Before Bruen, the 2A was primarily considered using "interest balancing" unlike every other constitutional amendment. Can you imagine the courts doing "interest balancing" on whether the government can restrict your speech?

As far as laws being racist or not, once a law has been ruled unconstitutional it is considered as though it was always unconstitutional - so citing an unconstitutional law for evidence is a really bad argument. Hence why using the Black Codes for evidence was a nonstarter.

Before Bruen, the 2A was primarily considered using "interest balancing" unlike every other constitutional amendment.

The difficulty with 2A is that a straightforward reading is not really compatible with a stable modern society. A crazy man with a flintlock musket can only do so much damage, despite it having been the state of the art weapon system for the bulk of military forces. A crazy man with a flock of explosive drones or a fission bomb can do much more damage, and no country can survive engaging in mutually assured destruction diplomacy with the craziest 1% of their citizens individually. Different people may draw the line in slightly different places for 2A, but very few believe that no line should be drawn at all.

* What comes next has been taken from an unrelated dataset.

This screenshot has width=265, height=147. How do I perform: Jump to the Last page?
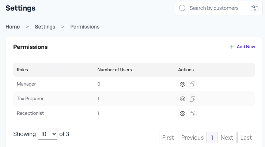point(246,137)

This is not so much different from limitations on the 1A. Should it be allowed to promise people rewards for committing crimes? Should it be allowed to make fraudulent bomb threats or SWAT people? Should a mob boss go free as long as all he did was talk to his underlings? All of these are restrictions on free speech, but they are obvious restrictions which are required to have a functioning state at all.

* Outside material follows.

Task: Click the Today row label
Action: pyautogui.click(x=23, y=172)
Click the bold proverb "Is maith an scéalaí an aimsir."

First Amending the Constitution we have a process for if an old part of the constitution is that far out of touch with modern society.

A crazy man is NOT what you are afraid of with causing mass casualties. I am thinking about by crazy you mean the street panhandling man with schizophrenia. He’s going to commit enough small crimes to institutionalize him first. By crazy you actually mean high agency but hates people like Osama Bin Laden who can accumulate arms and not commit other crimes. That may not change your argument but it’s still not a crazy person.

Your last paragraphs are not just speech. Paying someone to commit crimes is an act of paying people. They all lead directly to actions that are criminal. There is something going on that is more than just speech but directing physical actions thru speech.